In praise of boredom

This year's NBA playoffs were regarded, at least before Derrick Rose blew up in Game 1, turning Bulls-Celtics into a series for the ages, as essentially a giant waste of time. We knew the match-up that was ultimately decide the Larry O'Brien Trophy, and we still do, everything else is basically the sideshow as we wait for the main event, Lakers-Cavs. 
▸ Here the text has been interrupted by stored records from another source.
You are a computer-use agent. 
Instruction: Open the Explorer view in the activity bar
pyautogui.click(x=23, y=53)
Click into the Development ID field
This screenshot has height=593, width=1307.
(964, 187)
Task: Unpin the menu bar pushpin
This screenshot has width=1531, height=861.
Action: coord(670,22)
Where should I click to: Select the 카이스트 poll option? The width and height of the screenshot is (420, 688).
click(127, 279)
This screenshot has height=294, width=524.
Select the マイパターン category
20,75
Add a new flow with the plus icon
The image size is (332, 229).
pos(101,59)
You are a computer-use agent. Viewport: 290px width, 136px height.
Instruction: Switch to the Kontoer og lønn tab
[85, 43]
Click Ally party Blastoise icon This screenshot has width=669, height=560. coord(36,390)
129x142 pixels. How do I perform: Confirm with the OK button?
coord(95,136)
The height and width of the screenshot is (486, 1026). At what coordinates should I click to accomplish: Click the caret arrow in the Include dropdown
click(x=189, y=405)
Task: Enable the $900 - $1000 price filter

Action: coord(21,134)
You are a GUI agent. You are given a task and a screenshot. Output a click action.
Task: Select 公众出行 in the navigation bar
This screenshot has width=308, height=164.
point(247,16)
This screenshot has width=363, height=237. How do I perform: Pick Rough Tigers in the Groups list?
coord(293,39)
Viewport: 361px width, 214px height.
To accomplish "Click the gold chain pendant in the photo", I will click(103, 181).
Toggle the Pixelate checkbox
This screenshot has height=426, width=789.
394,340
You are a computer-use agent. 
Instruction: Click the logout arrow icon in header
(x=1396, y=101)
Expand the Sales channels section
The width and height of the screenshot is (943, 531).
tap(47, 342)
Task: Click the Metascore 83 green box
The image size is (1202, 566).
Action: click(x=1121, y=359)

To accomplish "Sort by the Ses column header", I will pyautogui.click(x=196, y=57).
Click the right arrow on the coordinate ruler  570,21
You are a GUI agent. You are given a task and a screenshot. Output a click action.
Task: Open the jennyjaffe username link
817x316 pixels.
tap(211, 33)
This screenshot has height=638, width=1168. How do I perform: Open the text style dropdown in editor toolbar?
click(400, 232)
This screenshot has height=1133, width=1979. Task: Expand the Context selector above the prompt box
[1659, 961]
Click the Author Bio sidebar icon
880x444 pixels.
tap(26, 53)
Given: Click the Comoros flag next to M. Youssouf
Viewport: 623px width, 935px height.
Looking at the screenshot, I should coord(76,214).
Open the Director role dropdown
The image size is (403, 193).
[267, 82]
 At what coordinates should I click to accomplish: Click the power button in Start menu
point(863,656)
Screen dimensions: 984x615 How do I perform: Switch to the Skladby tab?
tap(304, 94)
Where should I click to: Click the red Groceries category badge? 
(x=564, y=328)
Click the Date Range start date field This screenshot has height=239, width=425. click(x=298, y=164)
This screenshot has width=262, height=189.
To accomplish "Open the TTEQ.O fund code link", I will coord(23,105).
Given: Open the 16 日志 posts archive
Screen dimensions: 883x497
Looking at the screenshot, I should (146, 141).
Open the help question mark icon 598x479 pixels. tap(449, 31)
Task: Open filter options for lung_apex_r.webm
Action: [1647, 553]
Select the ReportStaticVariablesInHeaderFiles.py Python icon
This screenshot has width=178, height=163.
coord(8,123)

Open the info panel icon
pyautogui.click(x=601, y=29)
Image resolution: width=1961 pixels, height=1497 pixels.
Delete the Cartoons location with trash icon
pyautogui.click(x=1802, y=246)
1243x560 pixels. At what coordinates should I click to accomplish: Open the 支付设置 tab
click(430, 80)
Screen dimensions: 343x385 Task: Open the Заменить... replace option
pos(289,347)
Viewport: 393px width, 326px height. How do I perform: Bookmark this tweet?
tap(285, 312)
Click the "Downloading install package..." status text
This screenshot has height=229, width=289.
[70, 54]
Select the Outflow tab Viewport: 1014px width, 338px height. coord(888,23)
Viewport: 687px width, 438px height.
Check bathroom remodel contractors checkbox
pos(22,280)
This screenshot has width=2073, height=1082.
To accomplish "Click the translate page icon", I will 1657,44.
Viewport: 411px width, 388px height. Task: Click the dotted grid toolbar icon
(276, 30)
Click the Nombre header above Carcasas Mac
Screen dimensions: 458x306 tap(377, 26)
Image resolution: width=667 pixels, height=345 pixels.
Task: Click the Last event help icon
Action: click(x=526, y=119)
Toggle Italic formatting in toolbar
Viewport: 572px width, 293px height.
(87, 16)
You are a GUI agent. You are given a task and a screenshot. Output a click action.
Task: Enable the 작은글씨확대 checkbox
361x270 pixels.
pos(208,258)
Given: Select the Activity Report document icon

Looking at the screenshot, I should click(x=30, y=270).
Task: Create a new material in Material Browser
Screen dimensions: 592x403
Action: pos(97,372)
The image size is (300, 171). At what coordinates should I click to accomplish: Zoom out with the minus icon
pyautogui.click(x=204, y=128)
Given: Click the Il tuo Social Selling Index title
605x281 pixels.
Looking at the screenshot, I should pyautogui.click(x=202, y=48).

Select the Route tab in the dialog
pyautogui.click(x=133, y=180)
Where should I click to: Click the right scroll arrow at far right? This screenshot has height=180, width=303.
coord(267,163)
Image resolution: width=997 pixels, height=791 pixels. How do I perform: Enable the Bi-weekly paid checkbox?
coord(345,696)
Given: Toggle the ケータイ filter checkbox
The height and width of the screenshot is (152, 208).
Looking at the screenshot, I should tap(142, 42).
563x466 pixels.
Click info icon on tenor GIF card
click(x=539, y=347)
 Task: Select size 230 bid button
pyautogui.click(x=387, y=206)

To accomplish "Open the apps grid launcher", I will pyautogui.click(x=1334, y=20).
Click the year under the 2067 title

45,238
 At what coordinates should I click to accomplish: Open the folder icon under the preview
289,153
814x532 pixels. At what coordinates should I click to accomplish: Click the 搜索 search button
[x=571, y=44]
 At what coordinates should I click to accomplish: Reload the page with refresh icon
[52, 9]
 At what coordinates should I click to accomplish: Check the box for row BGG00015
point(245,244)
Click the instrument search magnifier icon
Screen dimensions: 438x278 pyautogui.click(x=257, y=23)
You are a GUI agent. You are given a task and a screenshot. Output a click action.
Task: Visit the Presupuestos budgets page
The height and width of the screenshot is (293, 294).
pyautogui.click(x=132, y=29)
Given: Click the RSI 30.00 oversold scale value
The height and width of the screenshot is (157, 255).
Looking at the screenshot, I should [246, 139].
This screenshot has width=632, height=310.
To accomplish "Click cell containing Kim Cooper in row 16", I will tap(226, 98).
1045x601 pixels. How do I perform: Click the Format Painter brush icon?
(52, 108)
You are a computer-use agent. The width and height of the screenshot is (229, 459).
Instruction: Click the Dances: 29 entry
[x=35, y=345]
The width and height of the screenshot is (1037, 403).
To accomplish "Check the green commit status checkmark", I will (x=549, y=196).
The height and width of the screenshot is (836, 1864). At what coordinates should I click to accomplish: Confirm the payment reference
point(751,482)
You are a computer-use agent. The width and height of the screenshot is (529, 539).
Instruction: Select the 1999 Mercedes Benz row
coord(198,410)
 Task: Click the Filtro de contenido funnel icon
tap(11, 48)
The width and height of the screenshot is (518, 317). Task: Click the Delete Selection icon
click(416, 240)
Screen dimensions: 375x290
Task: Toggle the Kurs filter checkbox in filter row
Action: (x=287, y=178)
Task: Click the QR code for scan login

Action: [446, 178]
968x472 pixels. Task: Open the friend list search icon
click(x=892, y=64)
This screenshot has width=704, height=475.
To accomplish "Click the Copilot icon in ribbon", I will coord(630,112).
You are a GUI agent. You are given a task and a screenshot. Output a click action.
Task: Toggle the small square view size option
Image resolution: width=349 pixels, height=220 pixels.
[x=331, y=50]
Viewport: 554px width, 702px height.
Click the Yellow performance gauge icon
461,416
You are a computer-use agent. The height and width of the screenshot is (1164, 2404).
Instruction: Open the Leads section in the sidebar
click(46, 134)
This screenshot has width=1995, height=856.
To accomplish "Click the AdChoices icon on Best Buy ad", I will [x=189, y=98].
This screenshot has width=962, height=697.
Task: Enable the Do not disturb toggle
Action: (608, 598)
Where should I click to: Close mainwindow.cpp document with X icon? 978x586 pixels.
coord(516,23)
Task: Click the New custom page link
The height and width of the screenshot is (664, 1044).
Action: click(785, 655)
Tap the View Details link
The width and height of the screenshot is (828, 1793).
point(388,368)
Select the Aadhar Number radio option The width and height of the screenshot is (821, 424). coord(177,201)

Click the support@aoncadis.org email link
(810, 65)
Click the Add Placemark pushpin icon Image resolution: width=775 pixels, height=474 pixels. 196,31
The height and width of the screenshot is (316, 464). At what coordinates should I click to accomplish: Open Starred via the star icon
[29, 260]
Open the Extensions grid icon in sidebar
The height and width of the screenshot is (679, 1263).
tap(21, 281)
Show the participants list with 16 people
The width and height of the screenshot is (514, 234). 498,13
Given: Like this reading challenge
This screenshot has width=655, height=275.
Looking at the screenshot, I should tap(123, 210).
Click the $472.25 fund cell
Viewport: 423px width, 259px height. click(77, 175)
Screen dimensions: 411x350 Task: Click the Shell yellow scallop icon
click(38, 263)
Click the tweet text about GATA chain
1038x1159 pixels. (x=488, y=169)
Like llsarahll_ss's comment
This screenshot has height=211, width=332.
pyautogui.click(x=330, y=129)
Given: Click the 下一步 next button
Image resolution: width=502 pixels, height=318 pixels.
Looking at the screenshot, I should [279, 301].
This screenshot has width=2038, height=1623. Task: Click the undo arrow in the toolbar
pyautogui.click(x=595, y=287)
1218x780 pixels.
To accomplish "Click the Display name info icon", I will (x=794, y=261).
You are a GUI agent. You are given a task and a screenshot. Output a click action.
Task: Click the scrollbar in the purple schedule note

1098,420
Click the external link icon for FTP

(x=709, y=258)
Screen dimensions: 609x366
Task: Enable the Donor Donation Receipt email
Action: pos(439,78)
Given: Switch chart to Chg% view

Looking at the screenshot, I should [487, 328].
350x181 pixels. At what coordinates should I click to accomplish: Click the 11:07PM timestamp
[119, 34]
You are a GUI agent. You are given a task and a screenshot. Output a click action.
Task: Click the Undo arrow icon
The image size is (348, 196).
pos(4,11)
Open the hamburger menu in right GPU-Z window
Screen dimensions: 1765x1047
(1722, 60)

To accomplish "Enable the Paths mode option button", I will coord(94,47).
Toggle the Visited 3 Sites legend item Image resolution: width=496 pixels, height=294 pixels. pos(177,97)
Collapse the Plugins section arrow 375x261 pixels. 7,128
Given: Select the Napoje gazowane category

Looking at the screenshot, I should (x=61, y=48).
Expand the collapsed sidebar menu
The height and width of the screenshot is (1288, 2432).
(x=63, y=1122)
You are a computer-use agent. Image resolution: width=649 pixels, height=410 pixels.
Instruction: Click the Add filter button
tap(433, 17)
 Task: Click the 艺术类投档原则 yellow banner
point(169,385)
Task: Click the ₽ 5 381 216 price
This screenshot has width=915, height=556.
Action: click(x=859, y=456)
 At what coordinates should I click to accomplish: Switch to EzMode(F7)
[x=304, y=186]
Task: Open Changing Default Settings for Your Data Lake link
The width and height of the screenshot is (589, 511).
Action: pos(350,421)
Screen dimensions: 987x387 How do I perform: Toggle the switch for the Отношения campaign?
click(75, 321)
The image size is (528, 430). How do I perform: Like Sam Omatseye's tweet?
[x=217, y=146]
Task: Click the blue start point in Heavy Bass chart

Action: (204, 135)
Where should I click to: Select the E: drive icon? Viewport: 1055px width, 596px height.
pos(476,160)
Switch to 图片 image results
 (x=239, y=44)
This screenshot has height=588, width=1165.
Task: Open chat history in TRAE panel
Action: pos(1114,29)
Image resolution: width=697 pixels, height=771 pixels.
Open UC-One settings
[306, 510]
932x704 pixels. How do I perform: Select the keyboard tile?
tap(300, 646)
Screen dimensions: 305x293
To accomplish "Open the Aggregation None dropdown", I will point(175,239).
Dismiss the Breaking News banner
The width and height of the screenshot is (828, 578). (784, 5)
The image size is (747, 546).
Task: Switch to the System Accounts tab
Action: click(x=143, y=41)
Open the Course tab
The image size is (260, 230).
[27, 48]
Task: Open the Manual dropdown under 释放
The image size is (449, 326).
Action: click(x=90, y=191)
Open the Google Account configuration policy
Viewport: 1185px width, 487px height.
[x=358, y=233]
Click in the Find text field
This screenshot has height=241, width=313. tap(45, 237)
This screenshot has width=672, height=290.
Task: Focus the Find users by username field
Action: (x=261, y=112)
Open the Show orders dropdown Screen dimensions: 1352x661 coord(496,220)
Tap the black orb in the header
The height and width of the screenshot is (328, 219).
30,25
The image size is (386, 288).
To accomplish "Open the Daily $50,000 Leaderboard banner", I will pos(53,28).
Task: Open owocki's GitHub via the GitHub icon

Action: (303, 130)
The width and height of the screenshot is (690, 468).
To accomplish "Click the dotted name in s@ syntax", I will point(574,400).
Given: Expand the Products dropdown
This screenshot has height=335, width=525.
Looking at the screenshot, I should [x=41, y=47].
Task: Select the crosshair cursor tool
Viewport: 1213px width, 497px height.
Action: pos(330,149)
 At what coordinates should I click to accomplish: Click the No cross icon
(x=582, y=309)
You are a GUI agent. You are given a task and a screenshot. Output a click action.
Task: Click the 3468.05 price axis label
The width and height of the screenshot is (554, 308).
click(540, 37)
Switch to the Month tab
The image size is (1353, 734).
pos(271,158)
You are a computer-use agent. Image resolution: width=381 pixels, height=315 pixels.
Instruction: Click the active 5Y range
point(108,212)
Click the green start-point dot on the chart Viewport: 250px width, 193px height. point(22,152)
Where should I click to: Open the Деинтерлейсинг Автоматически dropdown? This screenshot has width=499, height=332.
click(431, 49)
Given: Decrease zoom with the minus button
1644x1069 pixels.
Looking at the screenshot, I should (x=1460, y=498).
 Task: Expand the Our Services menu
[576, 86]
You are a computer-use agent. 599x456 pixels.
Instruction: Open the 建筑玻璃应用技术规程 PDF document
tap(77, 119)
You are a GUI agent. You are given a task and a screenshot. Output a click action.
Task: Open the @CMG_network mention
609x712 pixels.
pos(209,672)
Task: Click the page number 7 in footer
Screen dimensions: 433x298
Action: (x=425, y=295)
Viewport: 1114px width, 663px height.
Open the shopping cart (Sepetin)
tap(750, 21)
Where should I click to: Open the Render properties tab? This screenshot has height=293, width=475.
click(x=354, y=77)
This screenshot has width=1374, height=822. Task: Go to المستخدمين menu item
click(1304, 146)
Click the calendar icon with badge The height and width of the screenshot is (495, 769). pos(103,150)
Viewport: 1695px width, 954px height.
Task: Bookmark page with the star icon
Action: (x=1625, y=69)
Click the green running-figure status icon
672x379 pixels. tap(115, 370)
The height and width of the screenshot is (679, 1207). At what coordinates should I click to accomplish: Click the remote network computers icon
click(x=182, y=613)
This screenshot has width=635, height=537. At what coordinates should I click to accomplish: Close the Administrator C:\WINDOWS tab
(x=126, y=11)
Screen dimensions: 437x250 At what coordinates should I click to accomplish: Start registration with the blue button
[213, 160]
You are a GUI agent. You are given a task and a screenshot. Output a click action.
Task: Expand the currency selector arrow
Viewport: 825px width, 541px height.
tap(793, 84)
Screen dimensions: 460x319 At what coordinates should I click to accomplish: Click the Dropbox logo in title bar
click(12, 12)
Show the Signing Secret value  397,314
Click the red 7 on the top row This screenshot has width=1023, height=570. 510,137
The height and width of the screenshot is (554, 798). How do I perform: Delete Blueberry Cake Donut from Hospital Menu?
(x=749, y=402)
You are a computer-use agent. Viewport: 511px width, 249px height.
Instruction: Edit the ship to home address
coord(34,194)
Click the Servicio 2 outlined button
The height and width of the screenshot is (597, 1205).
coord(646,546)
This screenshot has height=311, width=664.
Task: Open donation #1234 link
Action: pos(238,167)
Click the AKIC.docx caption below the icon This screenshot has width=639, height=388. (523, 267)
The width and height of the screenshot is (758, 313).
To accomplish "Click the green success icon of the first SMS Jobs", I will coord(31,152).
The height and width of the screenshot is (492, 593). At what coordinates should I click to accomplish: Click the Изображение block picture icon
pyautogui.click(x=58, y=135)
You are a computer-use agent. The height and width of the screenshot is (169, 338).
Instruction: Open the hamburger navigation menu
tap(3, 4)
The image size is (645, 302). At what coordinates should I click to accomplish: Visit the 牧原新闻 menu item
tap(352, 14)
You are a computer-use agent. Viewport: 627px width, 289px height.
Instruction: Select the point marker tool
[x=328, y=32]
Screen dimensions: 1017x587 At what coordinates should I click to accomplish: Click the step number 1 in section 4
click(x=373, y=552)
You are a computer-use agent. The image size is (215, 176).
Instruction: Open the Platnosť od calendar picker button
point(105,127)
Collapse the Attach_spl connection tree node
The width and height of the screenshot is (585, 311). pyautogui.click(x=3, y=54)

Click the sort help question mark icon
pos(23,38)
Aside from robbing the playoffs of a certain amount of joy, this ultimately gives certain series the shaft. Now I'm going to do something I really never would have imagined anyone doing... I'm going to defend the Hawks-Heat series.

 

Not that the series was good basketball mind you, because God knows it was awful, awful stuff. 

 

And do I think that the Hawks have much of a shot against the Cavs? I do not. 

 

But here's the thing. Because of the fait accompli of the Finals, barring injury, we need something either unexpectedly dramatic, like the greatest first round series ever, or absurd, like a 58-point blowout, to drive the conversation, however briefly. But the prospect of Heat-Cavs offered something different, something we wouldn't otherwise get until the finals, a series between two of the top three players in the league. I know of at least a few people, like Bill Simmons and Jay Marriotti, talking about the spectacle of a game 5 in Cleveland tied 2-2, after Wade had gone for 50+ two straight games to even the series. That would be compelling television.

 

Instead, we get the Hawks, a fine, rising team, but a team devoid of a telegenic superstar. Instead, it’s a team that was solidly the best of the rest of the East for nearly the entire season, after the Billups trade, a team whose best player who's signing resulted in a lawsuit between ownership. But here's the thing. I think the Hawks at least provide a better matchup than the Heat, who, we learned over the course of that series, consist solely of Wade, the zombified corpse of Jermaine O'Neal, an infuriatingly disappointing Michael Beasley and a coach no older, I think, than myself. Josh Smith is infuriating, but talented enough, I think, that he might actually be called upon to check LeBron on occasion, and Joe Johnson could prove to be an issue for the Cavs, now that he's out of his slump. The Hawks probably are going to be more of a challenge, and they'll need that testing as they move forward.

 

This, I believe, is not the matchup we wanted but its the matchup we, and ultimately the Cavaliers, needed.